Anyone who dared challenge this narrative in the past got called lazy and broke.
But now the priests of the optimisation cult are confessing from inside the temple.
I look at David Goggins and, I say this with all due respect, see a traumatised man literally inflicting pain on himself and calling it discipline. His entire brand is suffering as virtue. And millions of people watch him run ultramarathons on broken legs thinking that's what success looks like.
The self-optimisation trap works like this: you're not productive or disciplined enough. There's always another morning routine to master, another hack to implement, another metric to track. Sleep optimisation, productivity systems, biohacking supplements, cold plunges, morning pages, evening reviews.
You turn yourself into a performance machine. Except the performance never ends. The metrics keep moving. And suddenly, you realise you've optimised yourself into a life that feels like work, even when you're not working. You've gamified existence until there's no space left for actually living.
We saw the rejection of hustle culture a few years back.
The "rise and grind" mentality got major pushback and people started talking about work-life balance, setting boundaries, recognising burnout.
But this is different. This isn't just rejecting the grind. This is the gurus themselves admitting the entire framework is broken. Hormozi saying he builds businesses because he doesn't know what else to do isn't hustling. That’s avoidance—using productivity as a shield against dealing with actual human emotions.
Tim Ferriss spent 20 years teaching people how to optimise their lives and he's finally saying maybe that was the wrong question entirely. Maybe the problem isn't that we're not optimised enough.
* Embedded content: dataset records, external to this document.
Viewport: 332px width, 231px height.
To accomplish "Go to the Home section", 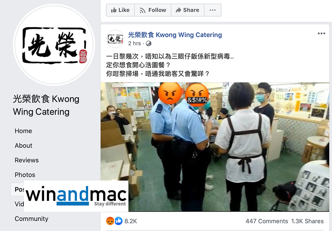I will (23, 131).
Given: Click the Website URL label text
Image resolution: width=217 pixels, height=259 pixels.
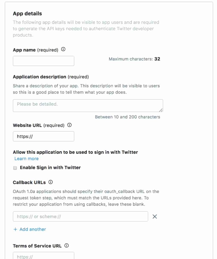Looking at the screenshot, I should click(x=27, y=125).
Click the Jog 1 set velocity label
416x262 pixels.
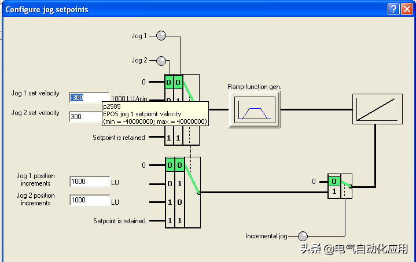point(35,94)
Maybe the problem is treating ourselves like systems that need optimising.
These creators rely on your incompetence (or feelings of).
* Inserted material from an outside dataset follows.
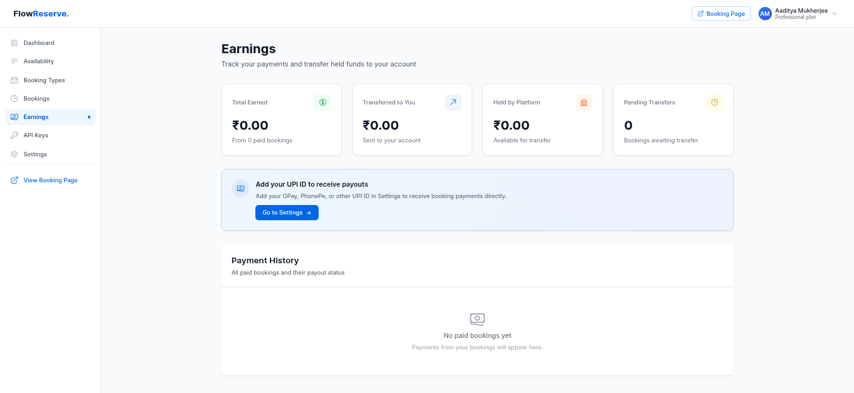This screenshot has height=393, width=854.
Task: Click the Dashboard grid icon in sidebar
Action: tap(15, 42)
The entire creator economy around self-improvement depends on you feeling inadequate. If you felt competent, if you trusted yourself to figure things out, you wouldn't need their courses, their coaching, their frameworks, their morning routines.
They need you to believe you're doing it wrong. That you're not disciplined enough, not optimised enough, not hustling hard enough. They need you to outsource your decision-making to their systems, because that's the product.
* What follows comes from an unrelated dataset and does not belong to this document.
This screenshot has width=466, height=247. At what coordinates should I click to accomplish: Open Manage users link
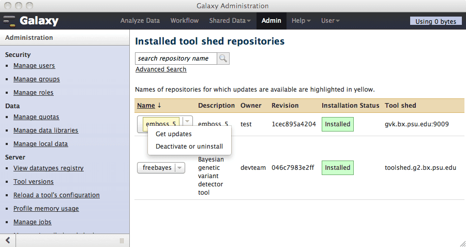click(34, 66)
This is institutional infantilisation – but for the productivity crowd. Keep people feeling incapable of basic life management without expert guidance —> monetise their learned helplessness —> build platforms on the foundation of other people's insecurity.
And it worked brilliantly until just now… when the people selling the optimisation started admitting it made them miserable too.
Where do we go after optimising ourselves into hell?
The answer isn't another framework. PLEASE, I promise you it's not "mindful optimisation" or "sustainable hustle" or whatever the next rebrand will be.
The answer is learning to do things without creators telling us how to live.
What if you just... tried things? What if you figured out your own morning routine through trial and error instead of copying someone else's? What if you trusted yourself to know when you need rest without consulting a productivity guru? Hello. These are simple things... we can totally do them???
This terrifies the creator economy because competent people don't buy courses. People who trust their own judgment don't need frameworks. The entire system relies on you believing you need to be taught how to live.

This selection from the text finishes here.